Luciane Evans
A angústia, a insônia e a tristeza, que têm impulsionado brasileiros a se tornarem cada vez mais reféns de medicamentos de tarja preta, podem significar desde um estado de espírito até uma doença grave, como a depressão. A enfermidade, conhecida como o mal do século 21, tem servido de gatilho para uso indiscriminado do clonazepam, princípio ativo do Rivotril. Como vem mostrando o Estado de Minas, somente no estado foram 76 milhões de comprimidos da droga consumidos em 2012.
Os que se tornaram dependentes contam que os médicos indicaram o medicamento porque eles sofrem de um quadro depressivo. No entanto, especialistas esclarecem que a depressão vai muito além dos sintomas tristeza e insônia. Ela precisa ser adequadamente diagnosticada, porque, ao ser mascarada com ansiolíticos como o Rivotril, pode evoluir para uma piora na saúde mental do paciente.
A Organização Mundial de Saúde (OMS) aponta que a depressão afeta 350 milhões de pessoas em todo o mundo, mas não é simples diagnosticá-la. “Estatísticas mundiais apontam que cerca de 22% das mulheres e 11% dos homens vão desenvolver um estado depressivo ao longo da vida, que pode ser uma única vez ou algo recorrente”, comenta o psiquiatra Paulo Repsold, membro da Associação Brasileira de Psiquiatria.

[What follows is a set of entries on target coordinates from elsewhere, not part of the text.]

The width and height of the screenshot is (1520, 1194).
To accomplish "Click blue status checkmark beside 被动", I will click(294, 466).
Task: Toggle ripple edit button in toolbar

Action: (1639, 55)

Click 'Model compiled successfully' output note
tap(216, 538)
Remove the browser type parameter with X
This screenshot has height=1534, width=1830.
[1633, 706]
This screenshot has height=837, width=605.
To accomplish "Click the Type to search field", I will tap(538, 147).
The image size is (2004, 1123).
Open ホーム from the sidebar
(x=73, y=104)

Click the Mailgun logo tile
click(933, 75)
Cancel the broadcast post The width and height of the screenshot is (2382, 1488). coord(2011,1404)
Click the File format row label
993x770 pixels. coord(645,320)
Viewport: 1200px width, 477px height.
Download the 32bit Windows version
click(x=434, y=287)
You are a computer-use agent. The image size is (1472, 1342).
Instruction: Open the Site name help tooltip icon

Segundo ele, a doença é um transtorno afetivo de lado emocional, que acaba afetando a parte cognitiva do ser humano. “Os sintomas mais famosos para o quadro são tristeza e angústia. Mas só isso pode não caracterizar a doença. A depressão é um conjunto de sintomas, que podem ser clínicos ou até físicos, sendo o de maior parte mental”, diz.
TRANSTORNOS No caso da depressão, o principal neurotransmissor afetado é a serotonina. Ana Cristina explica que, na maioria das vezes, um paciente depressivo não sente prazer em fazer atividades habituais. “E isso pode ser o princípio da doença. Por outro lado, às vezes a pessoa está muito cansada e só quer dormir. Isso pode não ser depressão, mas um quadro clínico de falta de vitaminas no organismo”, compara.
Ela afirma que há pessoas com predisposição genética para o mal e que, dependendo dos fatores ambientais e da personalidade, desenvolvem a depressão. Mas para a psicanálise o transtorno tem outras causas. Segundo a mestre em psicanálise transcultural Carmem Farage, são poucos os casos reais de depressão no mundo. “Muitas vezes, os estados depressivos estão sendo diagnosticados como a doença, o que justifica o alto número no consumo de medicamentos.” Ela afirma que todos os obstáculos da vida vão trazer sofrimento e servem para o crescimento pessoal. “Ao serem medicadas com antidepressivos ou ansiolíticos porque estão tristes, angustiados ou com insônia, os pacientes acabam se anulando e se tornam reféns da droga”, explica.
Ela esclarece, por exemplo, que um luto normal dura em média três meses. “Depois disso, se a pessoa não consegue melhorar, tem de buscar ajuda psicológica para sair do estado depressivo. Mas se mesmo com a ajuda o mal não passar, é possível que o paciente tenha se encontrado com algo do passado, talvez da própria infância”, conta. Ela afirma que, nesse caso, pode se tratar de uma a depressão neurótica e quem sofre ainda não rompeu com o mundo. “Mas há a psicose depressiva. Essa é mais grave e está ligada ao rompimento materno”, diz.
Carmem explica que aos seis meses a criança começa a perceber que ela e mãe não são a mesma pessoa. “Se durante a gravidez a mãe estiver deprimida, essa criança, diante do primeiro obstáculo, pode enfrentar a psicose. Até mesmo quando adulta”, alerta, acrescentando que até a morte da mãe, quando o bebê já estiver amadurecido, ele pode sofrer da doença. “Mas, se esse paciente estiver medicado com Rivotril, por exemplo, será difícil ser tratado, já que a medicação terá mascarado sintomas, sem tratar a raiz do problema.”